The people of True Bethel Baptist Church have always felt that international disasters from Rwanda to Sudan were out of their reach.Here the immediate inner-city needs on their doorstep in Buffalo, N.Y., routinely come first.

But last week, a deacon heartbroken by pictures of far-off devastation broke the mold by asking the Rev. Darius Pridgen if the congregation could take up a collection for tsunami victims in Asia. With the pastor's blessing, a ministry to the other side of the world was born.

"If this had been a war situation, we would have been less responsive to help," the Pastor Pridgen says. "But they [in Asia] didn't participate in anything that caused this. It's almost the innocence of the situation that makes it touch everybody."

As death tolls from the Dec. 26 earthquake and tsunami climb above 150,000, people across the United States are grappling with the spiritual aftershocks. Death and destruction on an epic scale have triggered a search for meaning inside a bleak narrative of water, rubble, and untold suffering.

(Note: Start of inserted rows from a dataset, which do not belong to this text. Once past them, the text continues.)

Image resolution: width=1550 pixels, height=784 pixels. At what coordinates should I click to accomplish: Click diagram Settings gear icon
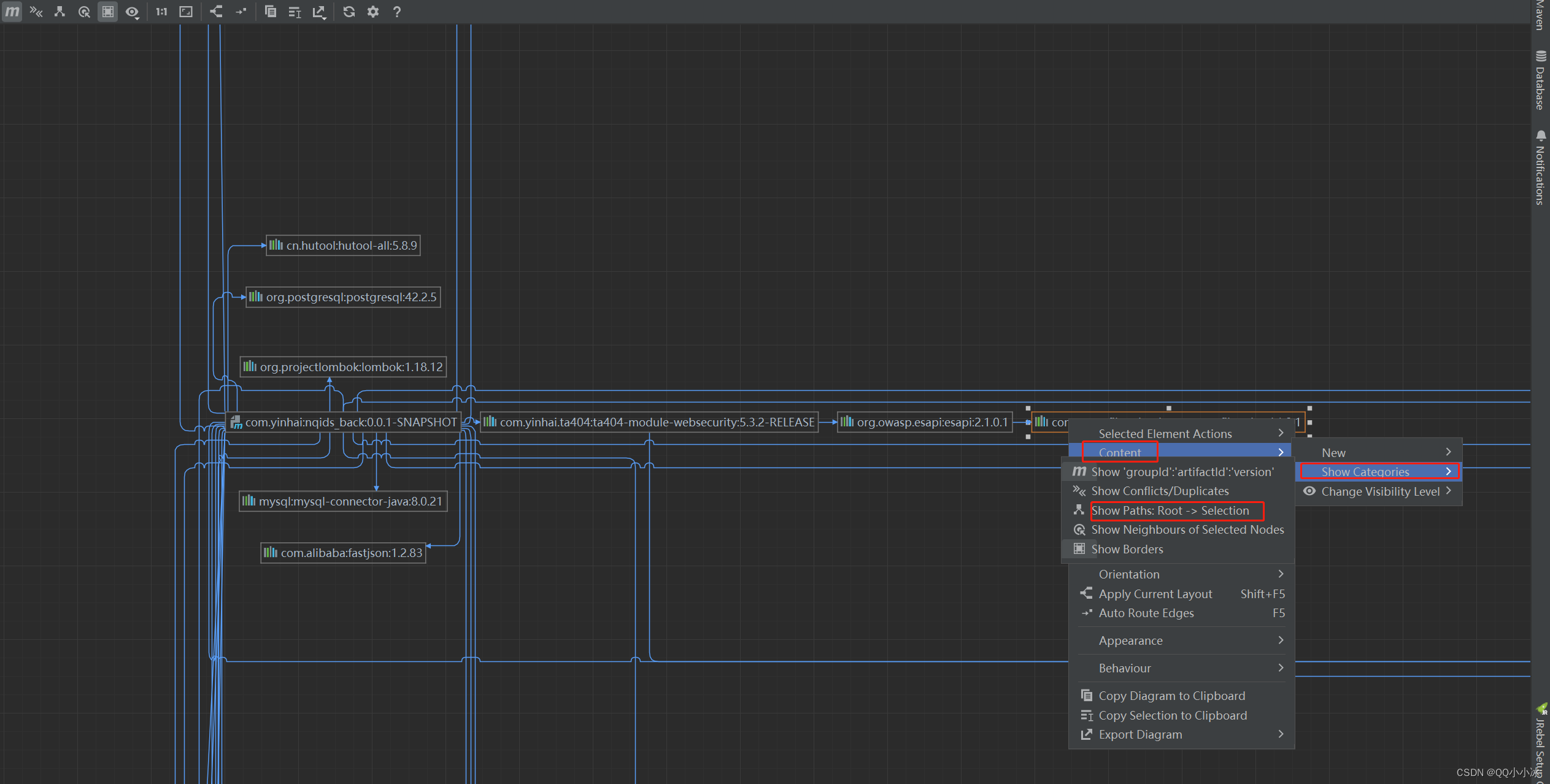(x=373, y=12)
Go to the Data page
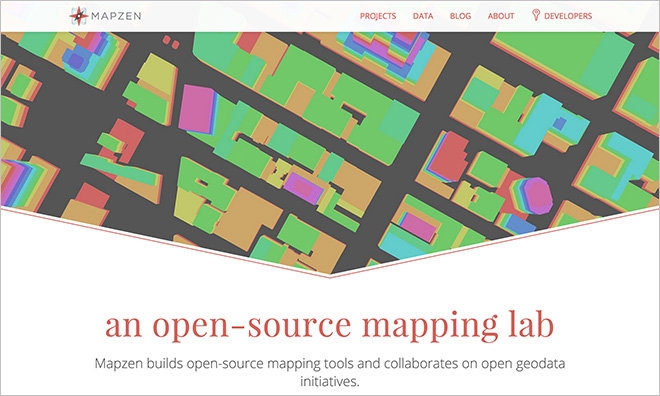The height and width of the screenshot is (396, 660). tap(423, 16)
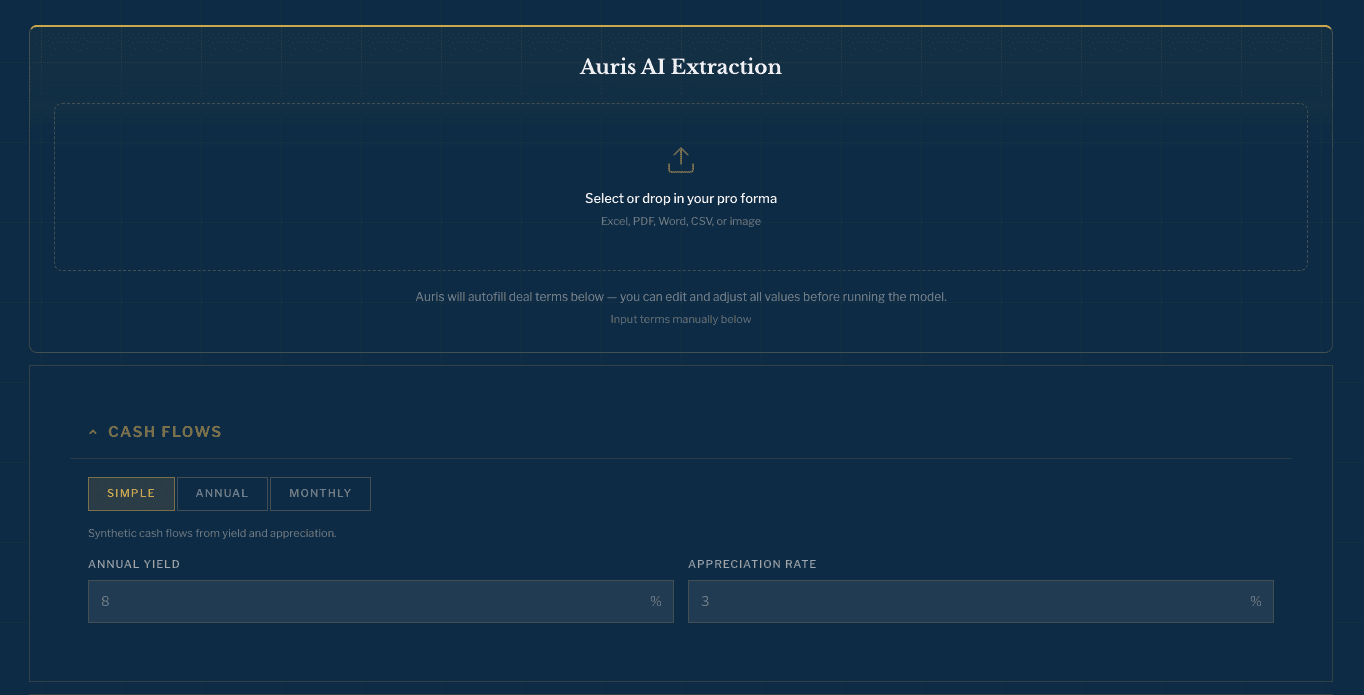Click the collapse chevron beside CASH FLOWS
The image size is (1364, 695).
[x=93, y=431]

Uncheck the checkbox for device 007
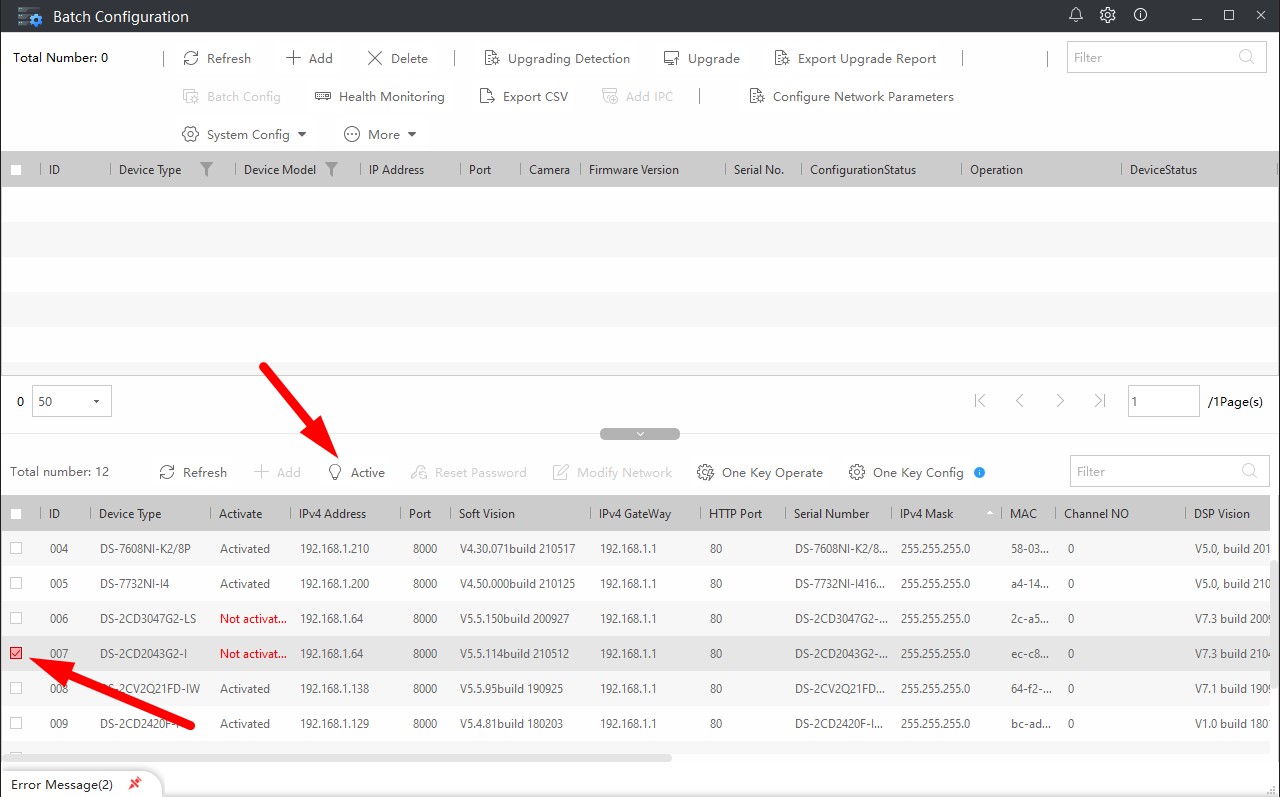(16, 653)
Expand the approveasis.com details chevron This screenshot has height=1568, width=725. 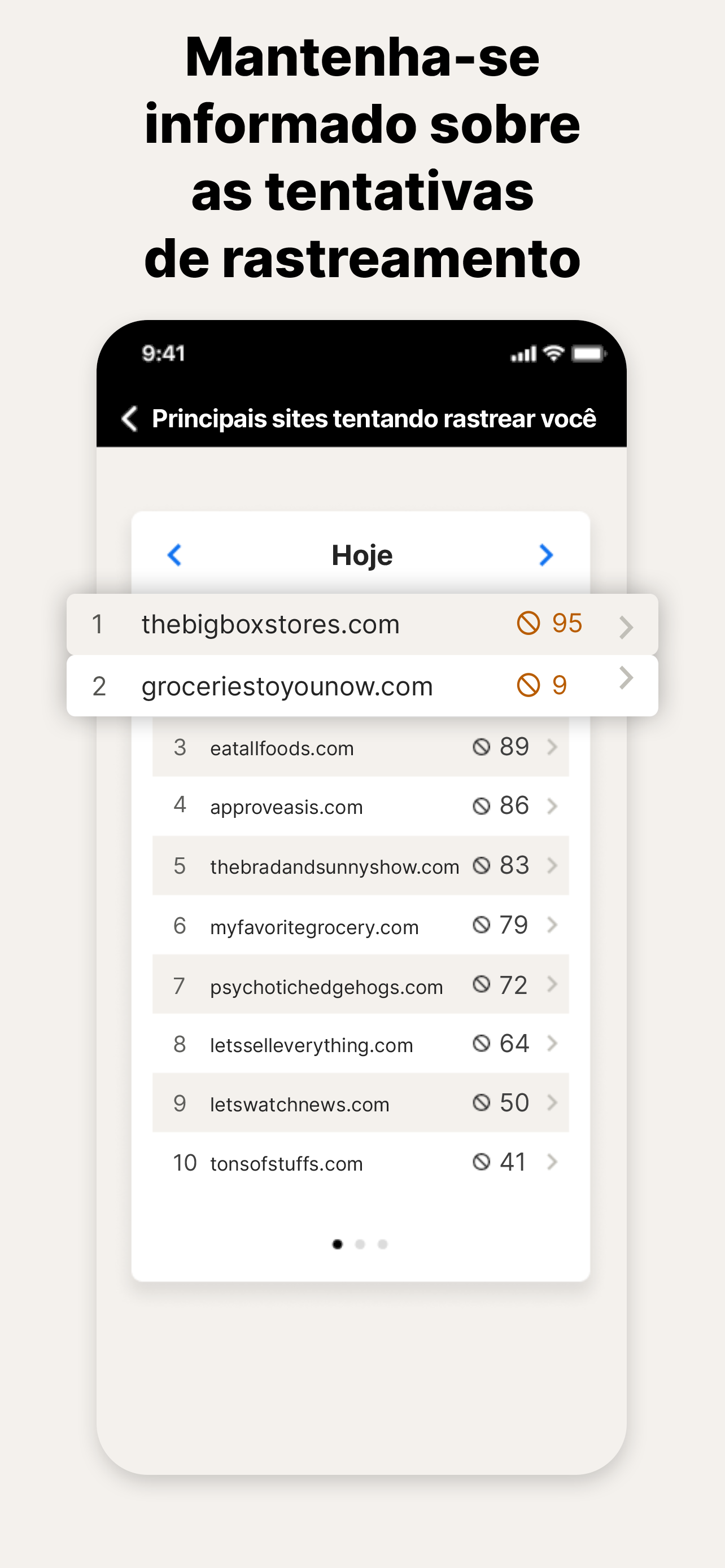coord(552,806)
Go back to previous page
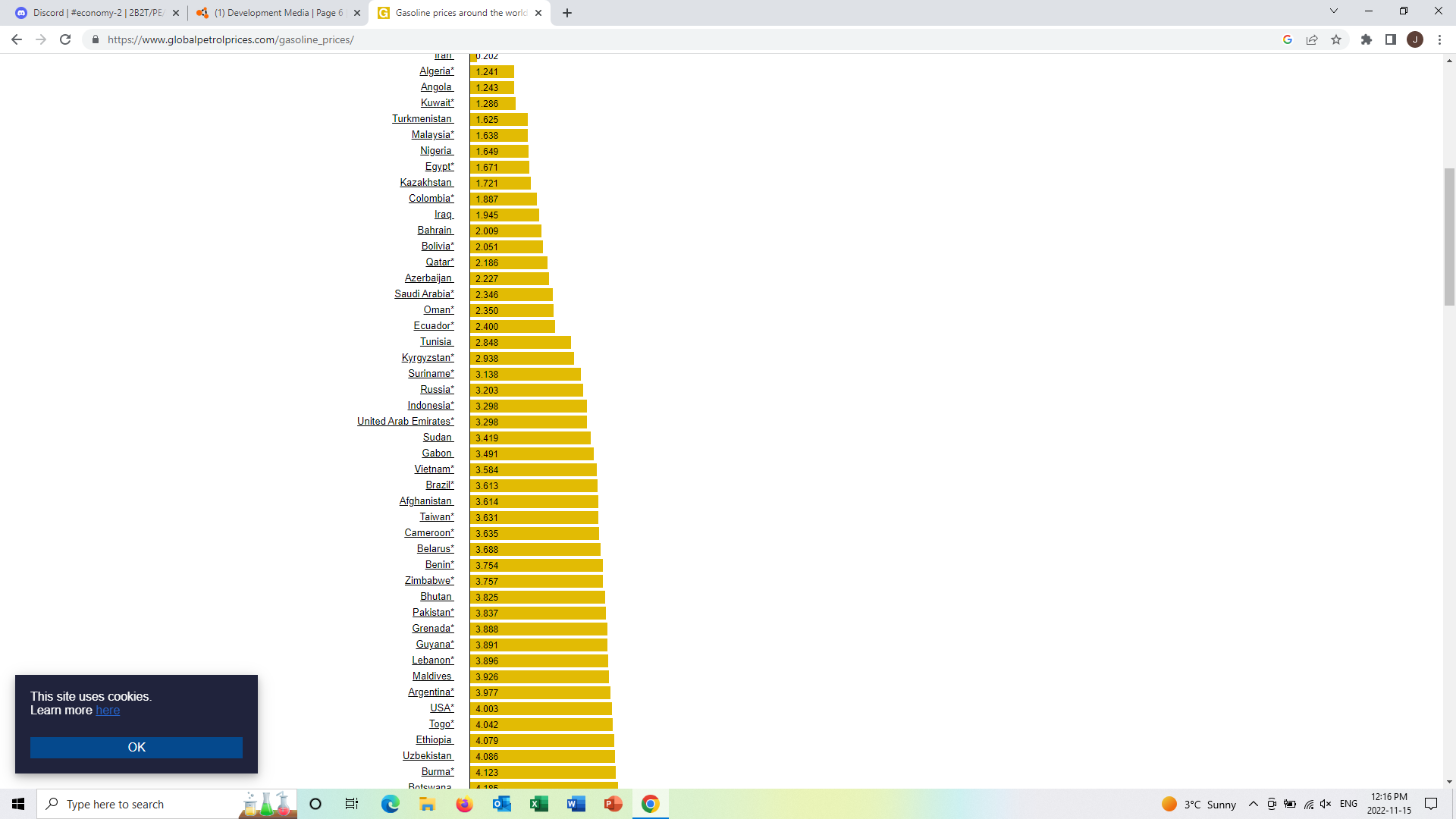 point(17,39)

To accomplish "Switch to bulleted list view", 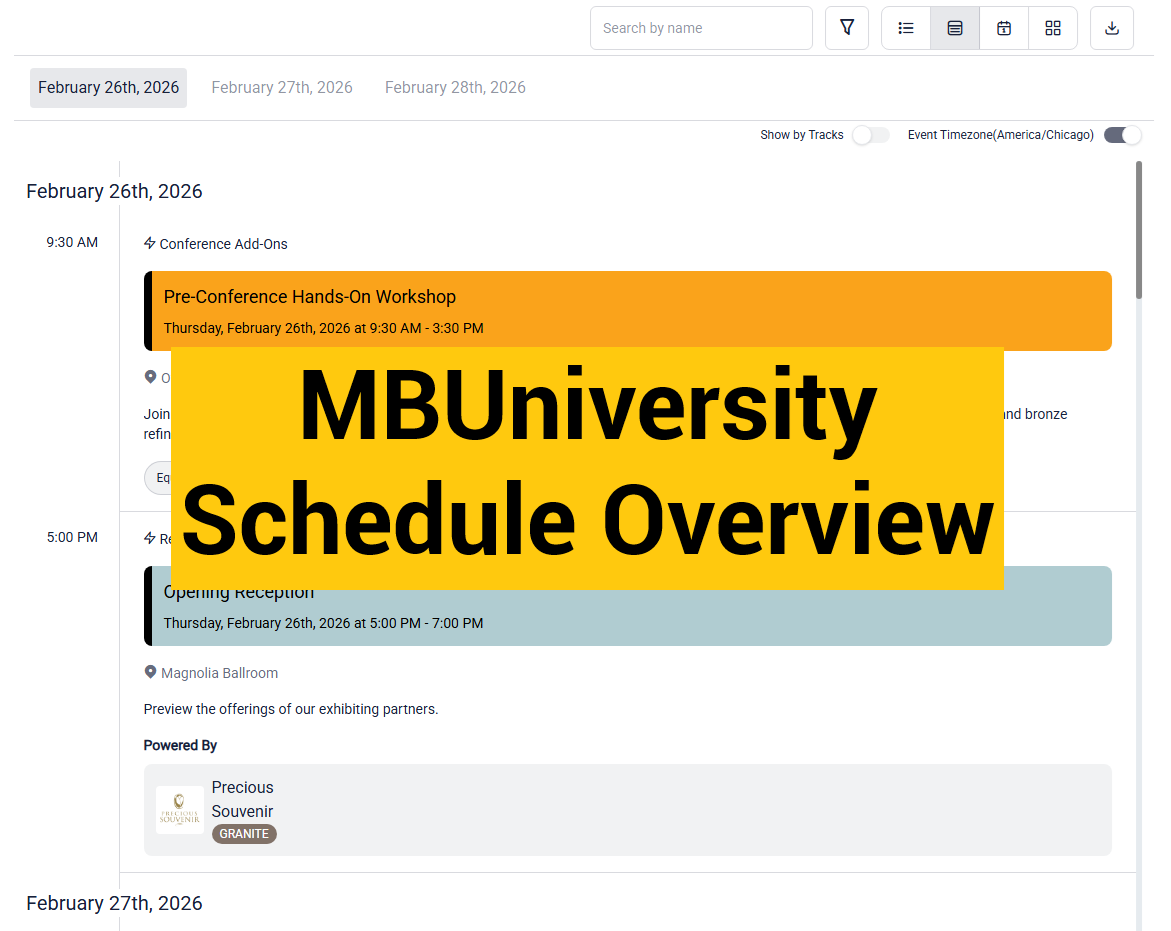I will pyautogui.click(x=906, y=28).
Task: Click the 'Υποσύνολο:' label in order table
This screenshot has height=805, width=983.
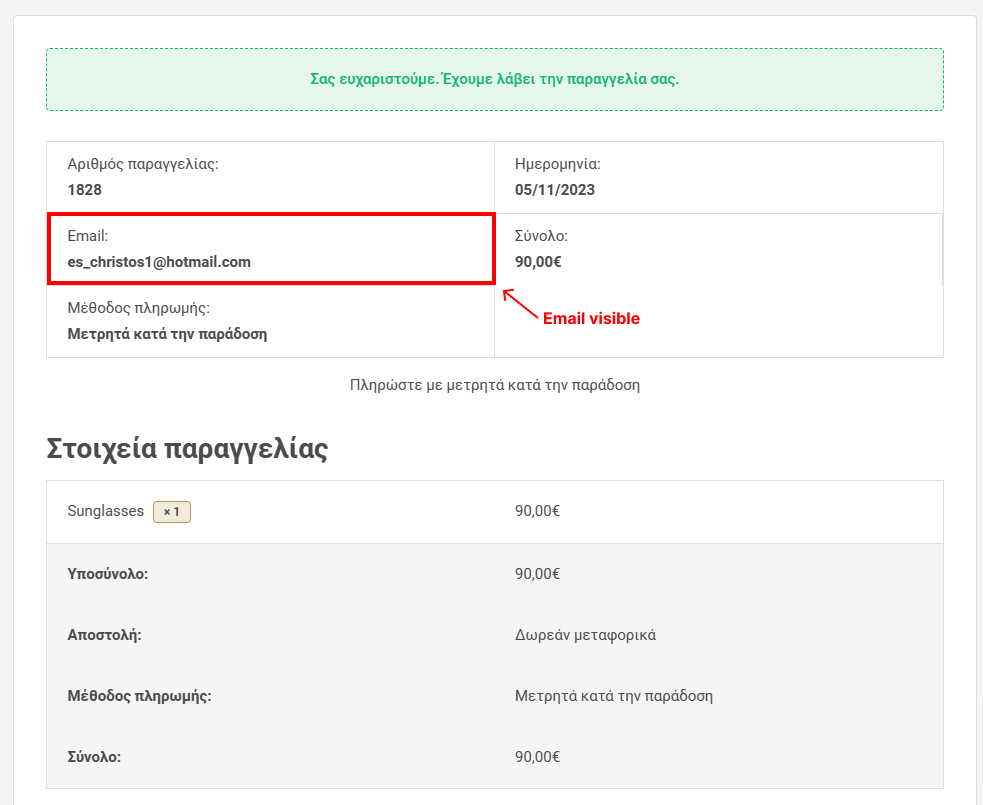Action: pos(108,574)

Satisfying answers to philosophical questions of "why?" are proving almost as hard to find as survivors in remote places that were all but washed away. Yet where many feel the heart of God has for days seemed hidden, the faithful are determined now to reveal it themselves.

"Do I have answers because I'm religious? No," says Ellen Goldberg, an Orthodox Jew who lives in South Florida. "I don't think we necessarily get answers, but we do get direction. This to me is an action call."

Other believers have sensed a similar mandate to act. The nation's 155 Jewish federations have raised more than $3 million for tsunami relief. Catholic Relief Services has collected more than $14 million toward its goal of $25 million. Islamic Relief USA is on its way to raising $10 million for the hard-hit region.

All this effort comes amid spirited discussion within faith communities about their views of God's role in the disaster. The Archbishop of Canterbury, Rowan Williams, made headlines Jan. 2 with a post-tsunami column in London's Sunday Telegraph titled "Of course this makes us doubt God's existence." The Anglican dean of Sydney, Philip Jensen, meanwhile touched off his own tempest by describing the wave as a "warning of God's judgment." In the Jakarta Post, Muslims debated what might have been God's message in sending the tsunami.

In the United States, religious gatherings from Bethesda, Md., to Anaheim, Calif., are bringing concerned believers together to raise funds and prayers simultaneously. For some, it seems the great void left by the disaster has beckoned believers to fill the chasm with good deeds of their own.

"I don't want to spend any time dealing with that [philosophical question of where was God] when people need assistance," said Al Hooper, director of social ministry for the Archdiocese of Denver. "To move forward - that restores dignity in ourselves, and it certainly honors the Creator."